Night before last I went out to a social situation. Took 16mg loperamide to get functional before going. Ended up walking about 1.5 miles during it, too. Felt good, of course due to the loperamide, and the 1.5 beers I had over 3 hours. I slept fine.
The next day, yesterday, I felt fair, sure to the loperamide's remaining effects. No problem sleeping again last night.
Today I feel pretty bad, but not as awful as maybe a few days ago.
I'm still using Effexor morning and night, usually 25mg, but having to take an extra 25mg maybe every third dose to keep away withdrawal effects. I *really* should switch to 37.5mg instead of constantly spiking the level of the drug in me by doing that. Temperature control (chills/sweats) are getting better every day. Haven't really had any chills in a few days, though I'm still getting a little sweaty at night.
Tomorrow night I'll be hosting a little party at my house, and I may do the loperamide thing to get alert again. We'll see.
I think the tramps are one of the best antidepressants on the market. I think that is why they are so devastating and difficult to get off of.
... if I want to get a good productive day at work, I could just take a handful of pills and then not do it the next day. But I know I can't do that, ...
Agreed on all the above, and good luck finding support.
I would be careful about talking to my friends this early on, yabawhut. See a therapist; go to a meeting (they do help) but personally, I would wait until I felt stronger to talk to someone who isn't trained or hasn't "been there".
This is the conclusion I came to also with regard to people I know in real-life. However, I have since told an online friend. Now I have two people who fully know what's going, so I have the threat of experiencing shame of failure to maintain motivation.
My buddy had a tooth pulled recently, and they gave him (90) 50mg Trams, with (4) refills...
Jayzus, he's supposed to take 1 or 2 every 6 hours (when taking them for their real purpose), so he's been given 45 to 90 days worth of pills.
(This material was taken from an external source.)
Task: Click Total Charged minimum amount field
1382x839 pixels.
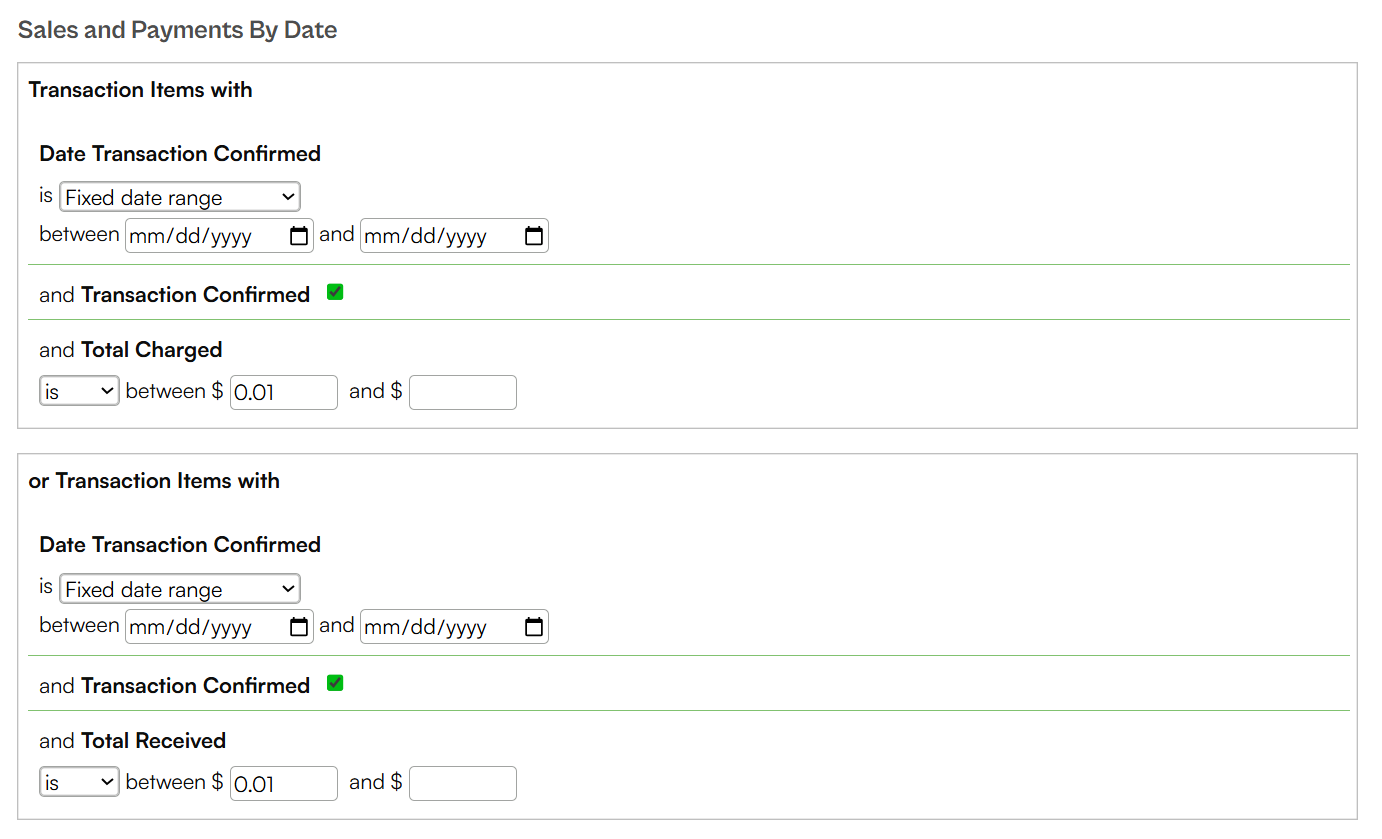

That's crazy.
I wonder if they have to build up in ones system a little to get the antidepressant/energy side effect that seem to get so many people in trouble.
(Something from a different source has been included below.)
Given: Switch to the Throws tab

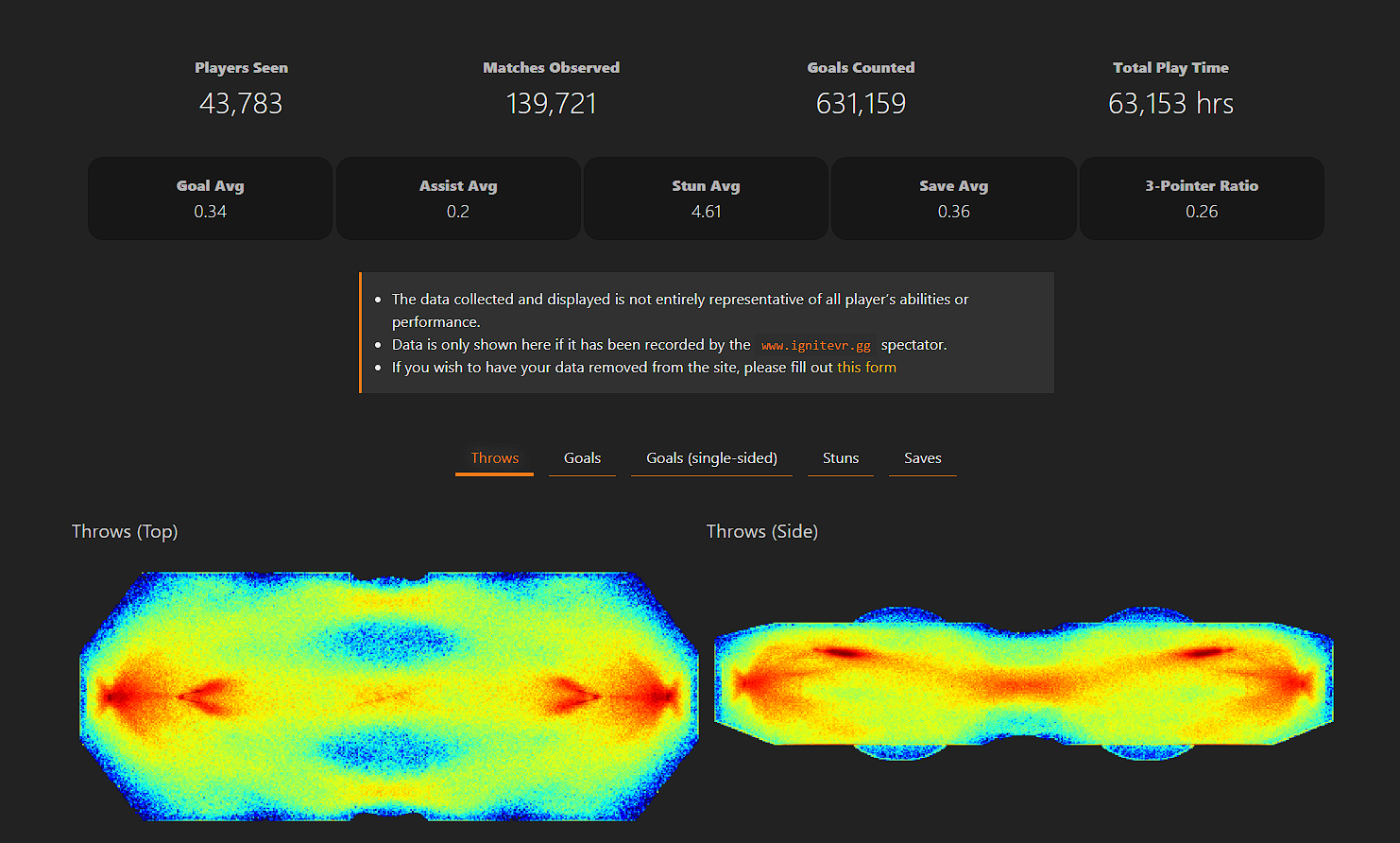Looking at the screenshot, I should click(x=494, y=458).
When they were new to me, it only took one little pill to make me feel wooOOooonderful.
... it substituted going to treat underlying problems that I already knew I had. It was a magic bullet. Then the cycle started. ... Never did dr0g seeking behavior, etc. It is really an interesting/destructive, yet functioning type medication to take. But for so many, it's a trap. I hate what they turned me into.
Agreed also.
Yaba, you hit a nerve with me when you talked about therapy. I have been self medicating since I was a young adult in my twenties. I beleive this to be due to an "incident" that happened to me as a young adult. ... I grew up with numerous alcoholics in my immediate family.
I have several "incidents" like those, too, with my parents. When I was young and invincible I used them to focus where my life was going so that I wouldn't end up with my their life. For the most part, I was successful. You'd think as you get older it would get easier to deal with and put aside those things, but for me it hasn't been that way. Especially when nothing ever seems to improve in their lives or in how they treat me.
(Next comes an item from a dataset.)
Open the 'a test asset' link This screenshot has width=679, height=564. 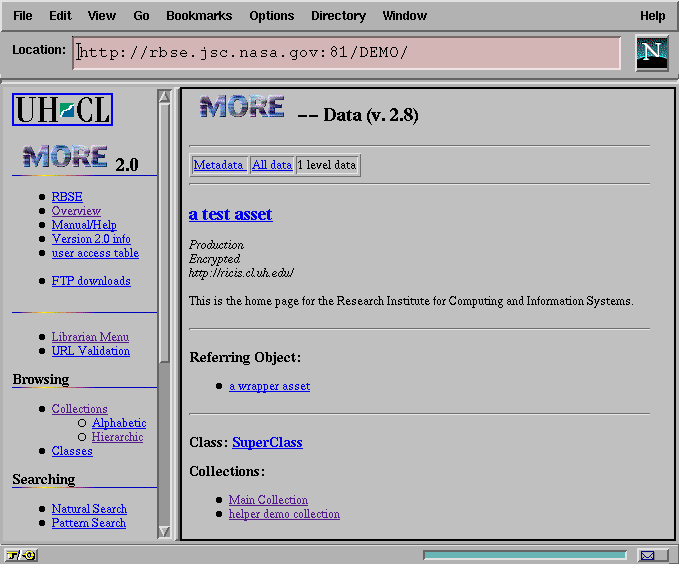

I can tell that something like tramadol is how one of my parents got started down the path of destruction. I remember that parent having lots of energy when I was very little, and then gradually that waned and they just stopped doing things that needed to be done. Then they moved on to attention-seeking, risk-seeking behavior, destroying the stability of our home. Meanwhile, the other parent enabled all of this to happen. There was some plenty screwed-up shit that went on that I'm not going to post on a public forum.
My life is pretty good thanks to some of those purposeful good decisions when I was young, so not ruining decades of upward progress is another incentive I have to fly straight.
Thanks to everybody for your responses.